#### Directions:
Output the line that contains "Where should I click to: Select", then every line beneath it through the end of the records, exactly as given and with no other lines.

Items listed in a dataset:
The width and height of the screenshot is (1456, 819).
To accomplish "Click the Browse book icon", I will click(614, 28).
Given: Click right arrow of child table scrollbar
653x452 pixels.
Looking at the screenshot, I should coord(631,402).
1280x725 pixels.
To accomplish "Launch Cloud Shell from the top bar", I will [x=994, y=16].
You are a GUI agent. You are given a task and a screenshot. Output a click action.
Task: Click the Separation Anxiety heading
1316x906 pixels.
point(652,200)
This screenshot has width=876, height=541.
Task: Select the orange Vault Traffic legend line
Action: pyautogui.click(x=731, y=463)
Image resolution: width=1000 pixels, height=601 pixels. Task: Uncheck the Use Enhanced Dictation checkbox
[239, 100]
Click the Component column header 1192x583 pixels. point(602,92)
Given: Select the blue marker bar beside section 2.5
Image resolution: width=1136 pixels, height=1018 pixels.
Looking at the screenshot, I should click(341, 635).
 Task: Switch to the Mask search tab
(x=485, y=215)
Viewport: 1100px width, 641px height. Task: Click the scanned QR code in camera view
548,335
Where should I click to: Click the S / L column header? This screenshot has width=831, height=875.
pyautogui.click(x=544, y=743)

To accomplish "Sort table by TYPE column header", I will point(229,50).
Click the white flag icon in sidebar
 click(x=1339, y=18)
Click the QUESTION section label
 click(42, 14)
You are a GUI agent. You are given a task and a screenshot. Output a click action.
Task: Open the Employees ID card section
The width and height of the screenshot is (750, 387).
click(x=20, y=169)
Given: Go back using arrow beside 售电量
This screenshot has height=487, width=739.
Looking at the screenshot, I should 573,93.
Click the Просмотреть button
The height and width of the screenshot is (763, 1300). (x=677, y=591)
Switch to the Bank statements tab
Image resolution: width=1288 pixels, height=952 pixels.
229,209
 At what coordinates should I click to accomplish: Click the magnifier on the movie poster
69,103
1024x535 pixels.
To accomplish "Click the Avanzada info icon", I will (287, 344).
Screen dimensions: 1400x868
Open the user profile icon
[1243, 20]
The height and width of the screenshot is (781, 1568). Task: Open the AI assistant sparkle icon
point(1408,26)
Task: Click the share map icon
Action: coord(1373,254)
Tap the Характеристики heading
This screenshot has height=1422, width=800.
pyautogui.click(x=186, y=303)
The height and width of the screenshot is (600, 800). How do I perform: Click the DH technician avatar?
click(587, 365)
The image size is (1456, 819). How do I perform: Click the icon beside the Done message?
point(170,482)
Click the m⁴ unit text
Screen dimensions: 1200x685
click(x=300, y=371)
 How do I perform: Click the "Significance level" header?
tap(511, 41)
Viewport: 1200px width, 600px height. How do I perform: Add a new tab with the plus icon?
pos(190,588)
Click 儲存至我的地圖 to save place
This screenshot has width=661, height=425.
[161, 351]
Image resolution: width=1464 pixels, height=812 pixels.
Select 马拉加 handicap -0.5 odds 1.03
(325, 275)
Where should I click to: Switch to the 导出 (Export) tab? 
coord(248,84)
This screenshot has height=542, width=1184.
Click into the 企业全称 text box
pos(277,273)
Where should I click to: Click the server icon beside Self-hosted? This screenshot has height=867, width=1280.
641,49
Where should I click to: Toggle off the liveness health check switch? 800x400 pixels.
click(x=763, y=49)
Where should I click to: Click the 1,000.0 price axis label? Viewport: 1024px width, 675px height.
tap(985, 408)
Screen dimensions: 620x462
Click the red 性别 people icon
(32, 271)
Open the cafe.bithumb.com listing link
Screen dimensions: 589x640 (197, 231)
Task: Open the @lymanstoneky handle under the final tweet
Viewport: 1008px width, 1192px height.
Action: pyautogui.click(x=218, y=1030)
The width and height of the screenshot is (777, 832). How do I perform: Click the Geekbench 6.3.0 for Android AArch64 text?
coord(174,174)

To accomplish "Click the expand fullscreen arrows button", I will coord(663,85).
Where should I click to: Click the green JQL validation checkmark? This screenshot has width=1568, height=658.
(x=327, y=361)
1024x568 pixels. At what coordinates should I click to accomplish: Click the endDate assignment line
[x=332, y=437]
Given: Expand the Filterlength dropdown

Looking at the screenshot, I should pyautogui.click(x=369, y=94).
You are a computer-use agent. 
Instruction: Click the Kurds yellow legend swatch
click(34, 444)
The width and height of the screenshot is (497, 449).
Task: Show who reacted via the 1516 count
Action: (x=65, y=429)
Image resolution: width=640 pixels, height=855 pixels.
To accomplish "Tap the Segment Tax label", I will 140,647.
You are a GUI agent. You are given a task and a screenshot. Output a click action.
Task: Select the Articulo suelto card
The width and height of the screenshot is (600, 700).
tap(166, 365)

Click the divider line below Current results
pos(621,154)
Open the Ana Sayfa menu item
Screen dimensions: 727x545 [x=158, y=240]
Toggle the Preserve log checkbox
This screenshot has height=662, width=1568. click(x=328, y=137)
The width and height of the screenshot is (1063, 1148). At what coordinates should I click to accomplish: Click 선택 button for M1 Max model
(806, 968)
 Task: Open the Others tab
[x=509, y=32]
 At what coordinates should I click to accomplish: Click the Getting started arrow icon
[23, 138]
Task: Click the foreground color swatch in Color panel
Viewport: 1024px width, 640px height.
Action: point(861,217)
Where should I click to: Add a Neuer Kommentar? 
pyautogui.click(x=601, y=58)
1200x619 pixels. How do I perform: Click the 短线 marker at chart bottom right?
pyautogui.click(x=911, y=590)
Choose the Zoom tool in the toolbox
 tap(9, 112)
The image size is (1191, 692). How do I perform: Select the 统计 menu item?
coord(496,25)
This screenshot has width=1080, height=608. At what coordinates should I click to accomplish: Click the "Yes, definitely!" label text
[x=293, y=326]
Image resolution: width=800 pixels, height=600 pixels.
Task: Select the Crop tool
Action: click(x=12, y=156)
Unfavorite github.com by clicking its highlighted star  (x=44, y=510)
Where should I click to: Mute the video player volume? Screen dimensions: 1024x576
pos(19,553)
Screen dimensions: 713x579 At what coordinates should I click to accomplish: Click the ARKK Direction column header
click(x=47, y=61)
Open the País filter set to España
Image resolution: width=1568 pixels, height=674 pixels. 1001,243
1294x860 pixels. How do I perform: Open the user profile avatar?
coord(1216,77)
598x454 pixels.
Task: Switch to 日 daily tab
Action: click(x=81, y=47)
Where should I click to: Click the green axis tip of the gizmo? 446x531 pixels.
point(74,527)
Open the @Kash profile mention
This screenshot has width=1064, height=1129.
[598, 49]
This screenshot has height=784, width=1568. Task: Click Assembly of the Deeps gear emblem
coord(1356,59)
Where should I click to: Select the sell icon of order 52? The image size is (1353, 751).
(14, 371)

#### Exercise solution:
Where should I click to: Select the sell icon of order 52? The image size is (1353, 751).
(14, 371)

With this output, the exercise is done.